11.4.3.3 Pastoral and rangeland farming
In western, southern and higher-altitude areas of New Zealand, higher temperatures, a longer growing season, higher CO2 concentrations and less frost are very likely to increase annual pasture production by 10 to 20% by 2030, although gains may decline thereafter (MfE, 2001). In eastern New Zealand and Northland, pasture productivity is likely to decline by 2030 due to increased drought frequency (see Section 11.3.1). Sub-tropical pastoral species with lower feed quality such as Paspalum are likely to spread southwards, reducing productivity (Clark et al., 2001), particularly in the Waikato district. The range and incidence of many pests and diseases are likely to increase. Drought and water security problems are likely to make irrigated agriculture vulnerable, e.g., intensive dairying in Canterbury (Jenkins, 2006).
In Australia, a rise in CO2 concentration is likely to increase pasture growth, particularly in water-limited environments (Ghannoum et al., 2000; Stokes and Ash, 2006; see also Section 5.4). However, if rainfall is reduced by 10%, this CO2 benefit is likely to be offset (Howden et al., 1999d; Crimp et al., 2002). A 20% reduction in rainfall is likely to reduce pasture productivity by an average of 15% and liveweight gain in cattle by 12%, substantially increasing variability in stocking rates and reducing farm income (Crimp et al., 2002). Elevated concentrations of CO2 significantly decrease leaf nitrogen content and increase non-structural carbohydrate, but cause little change in digestibility (Lilley et al., 2001). In farming systems with high nitrogen forage (e.g., temperate pastures), these effects are likely to increase energy availability, nitrogen processing in the rumen and productivity. In contrast, where nitrogen is deficient (e.g., rangelands), higher temperatures are likely to exacerbate existing problems by decreasing non-structural carbohydrate concentrations and digestibility, particularly in tropical C4 grasses (see Section 5.4.3). Doubled CO2 concentrations and warming are likely to result in only limited changes in the distributions of native C3 and C4 grasses (Howden et al., 1999b).
Climatic changes are likely to increase major land-degradation problems such as erosion and salinisation (see Section 11.4.3.1). They are also likely to increase the potential distribution and abundance of exotic weeds, e.g., Acacia nilotica and Cryptostegia grandiflora (Kriticos et al., 2003a, b) and native woody species, e.g., A. aneura (Moore et al., 2001). This is likely to increase competition with pasture grasses, reducing livestock productivity. However, the same CO2 and climate changes are likely to provide increased opportunities for woody weed control through increased burning opportunities (Howden et al., 2001b). A warming of 2.5°C is likely to lead to a 15 to 60% reduction in rabbit populations in some areas via the impact on biological control agents, e.g., myxomatosis and rabbit haemorrhagic disease virus (Scanlan et al., 2006).

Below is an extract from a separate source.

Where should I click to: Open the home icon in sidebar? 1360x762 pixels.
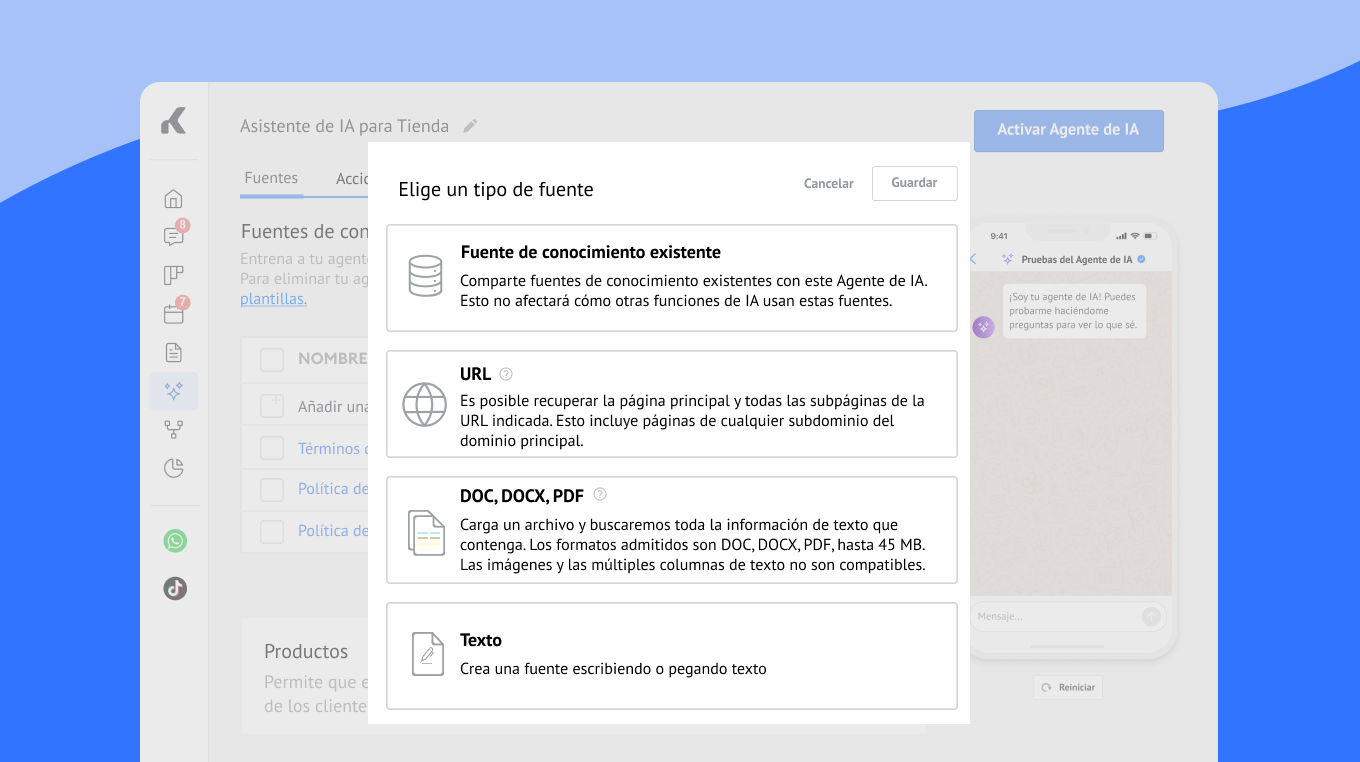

Heat stress already affects livestock in many Australian regions, reducing production and reproductive performance and enhancing mortality (see Section 5.4.3). Increased thermal stress on animals is very likely (Howden et al., 1999a). In contrast, less cold-stress is likely to reduce lamb mortality in both countries. Impacts of the cattle tick (Boophilus microplus) on the Australian beef industry are likely to increase and move southwards (White et al., 2003). If breakdown of quarantine occurs, losses in live-weight gain from tick infestation are projected to increase 30% in 2030 and 120% in 2100 (in the absence of adaptation). The net present value of future tick losses is estimated as 21% of farm cash income in Queensland, the state currently most severely affected.